Now private investors are being offered the chance to put their money to similar good use. Returns are variable, but investors can normally expect to see returns similar to what they would have achieved had they put their money in the bank. According to the global information exchange for the microfinance industry the world’s top microfinance institutions have an average rate of return of about 2.5 per cent of total assets.

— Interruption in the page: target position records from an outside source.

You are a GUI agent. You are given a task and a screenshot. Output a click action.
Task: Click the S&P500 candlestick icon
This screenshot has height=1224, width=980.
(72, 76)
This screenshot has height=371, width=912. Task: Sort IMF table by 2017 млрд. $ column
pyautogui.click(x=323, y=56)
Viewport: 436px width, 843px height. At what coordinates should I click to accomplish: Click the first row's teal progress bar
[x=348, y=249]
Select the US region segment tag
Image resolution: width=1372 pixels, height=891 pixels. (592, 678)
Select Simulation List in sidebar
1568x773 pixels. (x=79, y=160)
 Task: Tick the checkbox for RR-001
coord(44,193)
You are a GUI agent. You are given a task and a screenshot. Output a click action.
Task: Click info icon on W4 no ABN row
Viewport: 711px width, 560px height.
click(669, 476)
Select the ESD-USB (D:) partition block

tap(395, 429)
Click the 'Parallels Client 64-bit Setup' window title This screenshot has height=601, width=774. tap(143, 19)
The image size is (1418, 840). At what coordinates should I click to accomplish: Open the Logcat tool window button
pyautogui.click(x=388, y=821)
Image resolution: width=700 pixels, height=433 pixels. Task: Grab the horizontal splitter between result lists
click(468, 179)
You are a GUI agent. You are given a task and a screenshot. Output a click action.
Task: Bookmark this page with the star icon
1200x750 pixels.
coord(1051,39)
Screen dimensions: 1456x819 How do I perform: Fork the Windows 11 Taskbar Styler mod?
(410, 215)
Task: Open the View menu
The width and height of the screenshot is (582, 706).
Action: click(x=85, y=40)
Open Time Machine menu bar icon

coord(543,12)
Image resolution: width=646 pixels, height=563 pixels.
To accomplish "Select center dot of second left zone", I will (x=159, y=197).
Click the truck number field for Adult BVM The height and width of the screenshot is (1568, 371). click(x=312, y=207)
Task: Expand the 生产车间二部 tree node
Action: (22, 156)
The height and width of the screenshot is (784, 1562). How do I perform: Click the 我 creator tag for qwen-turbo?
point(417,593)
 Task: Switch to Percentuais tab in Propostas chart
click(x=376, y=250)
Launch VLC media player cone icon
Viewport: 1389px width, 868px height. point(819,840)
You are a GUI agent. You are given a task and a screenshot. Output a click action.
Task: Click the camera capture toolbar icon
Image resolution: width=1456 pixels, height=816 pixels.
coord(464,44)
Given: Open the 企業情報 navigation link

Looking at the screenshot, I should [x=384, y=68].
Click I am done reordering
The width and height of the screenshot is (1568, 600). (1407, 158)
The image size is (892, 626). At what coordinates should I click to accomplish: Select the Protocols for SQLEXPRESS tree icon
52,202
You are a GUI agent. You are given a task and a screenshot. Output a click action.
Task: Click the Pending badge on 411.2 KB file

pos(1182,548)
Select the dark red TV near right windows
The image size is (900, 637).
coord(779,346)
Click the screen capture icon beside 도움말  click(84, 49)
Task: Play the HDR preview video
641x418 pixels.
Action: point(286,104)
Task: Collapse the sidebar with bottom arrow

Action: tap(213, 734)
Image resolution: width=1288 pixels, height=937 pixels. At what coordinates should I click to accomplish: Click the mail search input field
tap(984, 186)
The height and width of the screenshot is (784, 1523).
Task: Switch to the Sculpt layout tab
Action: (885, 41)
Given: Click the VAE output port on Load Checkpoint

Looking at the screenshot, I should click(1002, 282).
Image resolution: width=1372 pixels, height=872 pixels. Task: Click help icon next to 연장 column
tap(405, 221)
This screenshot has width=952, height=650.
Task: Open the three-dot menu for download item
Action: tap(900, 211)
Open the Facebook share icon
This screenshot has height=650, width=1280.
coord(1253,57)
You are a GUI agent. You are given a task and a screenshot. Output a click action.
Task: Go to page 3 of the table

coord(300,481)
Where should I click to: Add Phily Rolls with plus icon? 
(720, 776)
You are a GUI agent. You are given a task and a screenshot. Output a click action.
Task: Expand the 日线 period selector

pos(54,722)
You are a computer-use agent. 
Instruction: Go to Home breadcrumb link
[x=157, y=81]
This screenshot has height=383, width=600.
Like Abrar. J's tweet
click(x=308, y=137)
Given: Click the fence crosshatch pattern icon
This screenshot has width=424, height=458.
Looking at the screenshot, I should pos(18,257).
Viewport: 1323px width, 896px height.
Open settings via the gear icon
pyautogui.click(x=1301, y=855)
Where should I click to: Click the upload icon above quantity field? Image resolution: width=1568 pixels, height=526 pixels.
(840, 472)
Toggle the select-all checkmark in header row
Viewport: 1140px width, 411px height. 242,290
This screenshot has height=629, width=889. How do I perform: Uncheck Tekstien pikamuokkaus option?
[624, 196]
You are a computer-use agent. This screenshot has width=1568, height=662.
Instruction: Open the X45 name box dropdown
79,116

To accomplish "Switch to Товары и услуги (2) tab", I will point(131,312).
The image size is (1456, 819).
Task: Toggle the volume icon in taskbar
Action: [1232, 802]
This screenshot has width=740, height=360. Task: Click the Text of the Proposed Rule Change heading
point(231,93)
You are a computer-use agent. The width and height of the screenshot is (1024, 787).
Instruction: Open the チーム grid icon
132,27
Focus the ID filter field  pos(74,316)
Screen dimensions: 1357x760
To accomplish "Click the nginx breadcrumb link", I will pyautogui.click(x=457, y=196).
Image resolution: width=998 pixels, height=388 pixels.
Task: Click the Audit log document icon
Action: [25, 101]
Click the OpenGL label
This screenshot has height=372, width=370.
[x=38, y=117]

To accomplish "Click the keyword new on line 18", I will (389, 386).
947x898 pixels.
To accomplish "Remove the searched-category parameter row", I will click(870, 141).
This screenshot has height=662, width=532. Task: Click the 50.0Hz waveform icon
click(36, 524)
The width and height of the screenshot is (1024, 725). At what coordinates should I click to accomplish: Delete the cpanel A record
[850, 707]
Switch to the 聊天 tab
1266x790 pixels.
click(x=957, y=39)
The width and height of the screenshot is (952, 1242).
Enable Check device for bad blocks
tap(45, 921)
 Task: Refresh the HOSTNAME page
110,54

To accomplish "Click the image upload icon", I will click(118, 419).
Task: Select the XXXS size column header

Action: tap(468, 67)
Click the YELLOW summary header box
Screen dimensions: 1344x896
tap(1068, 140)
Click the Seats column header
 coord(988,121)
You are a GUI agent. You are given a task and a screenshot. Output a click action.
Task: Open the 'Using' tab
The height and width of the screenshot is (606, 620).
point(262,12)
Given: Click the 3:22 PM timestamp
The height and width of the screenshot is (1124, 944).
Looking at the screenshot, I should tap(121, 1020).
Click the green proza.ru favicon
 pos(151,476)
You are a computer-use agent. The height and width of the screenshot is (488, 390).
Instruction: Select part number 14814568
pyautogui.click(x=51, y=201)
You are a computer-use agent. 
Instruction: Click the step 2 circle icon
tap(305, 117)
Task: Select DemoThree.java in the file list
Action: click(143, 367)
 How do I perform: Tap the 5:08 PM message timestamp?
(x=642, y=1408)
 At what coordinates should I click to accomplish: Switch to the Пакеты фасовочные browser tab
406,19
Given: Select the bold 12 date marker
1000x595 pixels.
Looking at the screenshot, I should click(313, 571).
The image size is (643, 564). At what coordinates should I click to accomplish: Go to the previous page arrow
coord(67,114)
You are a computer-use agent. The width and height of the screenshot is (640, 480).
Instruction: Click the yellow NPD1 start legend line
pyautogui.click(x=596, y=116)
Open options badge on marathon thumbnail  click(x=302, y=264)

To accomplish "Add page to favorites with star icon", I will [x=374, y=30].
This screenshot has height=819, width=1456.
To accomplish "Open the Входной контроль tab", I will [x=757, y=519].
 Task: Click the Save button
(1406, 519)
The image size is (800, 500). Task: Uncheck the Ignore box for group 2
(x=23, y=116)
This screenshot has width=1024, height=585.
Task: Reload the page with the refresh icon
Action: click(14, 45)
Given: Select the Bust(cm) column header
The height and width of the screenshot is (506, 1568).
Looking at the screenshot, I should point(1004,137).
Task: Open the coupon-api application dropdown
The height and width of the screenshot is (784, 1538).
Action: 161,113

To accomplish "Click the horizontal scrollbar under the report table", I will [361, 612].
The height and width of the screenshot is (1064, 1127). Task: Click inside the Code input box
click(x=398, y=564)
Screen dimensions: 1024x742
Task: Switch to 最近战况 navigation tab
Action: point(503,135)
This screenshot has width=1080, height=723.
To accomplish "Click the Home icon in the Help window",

Money is lent by organisations to individuals or small groups in countries with very low GDP per head, such as India, Bangladesh, or sub-Saharan Africa. The organisations finance themselves by borrowing money or having share capital from large institutions who are looking for returns over 7 per cent on their loans. Citigroup, ABN Amro and HSBC all have microfinance portfolios. India’s largest bank, ICICI, has increased it’s loan portfolio by $315m in the past four years.
For the most part, microfinancing centres around local women’s self-help groups. The default rate is very low, with a repayment rate of 97 per cent. Grameen Bank’s rate of loan repayment is an exceptional 99 per cent. The women who borrow money guarantee each other’s loans and are given training in basic business as well as help in calculating interest rates and repayment dates.
But, for private investors, accessing microfinance is not yet that easy. The MIX Market, attached to the World Bank (www.mixmarket.org), provides information on 859 microfinance organisations and has a list of 74 funds to invest in, all based in the US. Funds that are open to investors pass on the money to banks who lend to local organisations.
One of the largest is Accion (www.accion.org), a US company that runs equity and loan funds. The Accion Global Bridge Fund, set up in 2005, allows investors to loan to microfinancers across the globe. The minimum investment possible is $2,000 for 18 months, which accrues up to 1.625 per cent annual interest, paid semi-annually.
Another organisation providing access for retail investors is The Calvert Foundation (www.calvertfoundation.org), which has a range of funds such as the Oikocredit World Partnership investment. The minimum investment of $1,000 provides returns of up to 2 per cent.
Jean-Philippe De Schrevel, founder and managing director of Blue Orchard, which has $350m managed in different funds financing microfinance projects, says investment in this area can replace charity. He says investors in Blue Orchard, which is registered in Luxembourg, can count on returns of London Interbank Offered Rate (Libor) plus 1 or 2 per cent. “More and more retail investors are becoming interested,” he says. “And that’s because this is a really concrete way to help entrepreneurs in the world’s poorest countries, while still making a profit.”
. He says: “We risk profile the social investments available and are looking for ones that are capital guaranteed such as Pro Mujer, based in Latin America, which lends between $50 and $600 to women in Bolivia, Nicaragua, Peru and Mexico. So far they have lent $11m and returns have been between 1 and 12 per cent. There is a feel good factor to this sort of investment. I have no doubts that the sector will continue to move more into the mainstream.”
New funds are appearing all the time, though many are aimed at extremely wealthy investors such as the Gray Ghost II fund in the US. It hopes to gain large returns on equity investment, but with the caveat of long investment lock in times and large minimum investments.
“The industry has grown so fast that the original funders are no longer able to fund the growth of the industry,” says managing partner David Fitzherbert. It is difficult to gauge the exact size of the industry but he estimates it will quadruple in the next ten years.
“To elicit that sort of colossal growth you need to bring in private sector investors so you have to show competitive risk adjusted returns,” he says. “But equity investments in this field are still only for high net worth investors who can take a long term view of the sector.”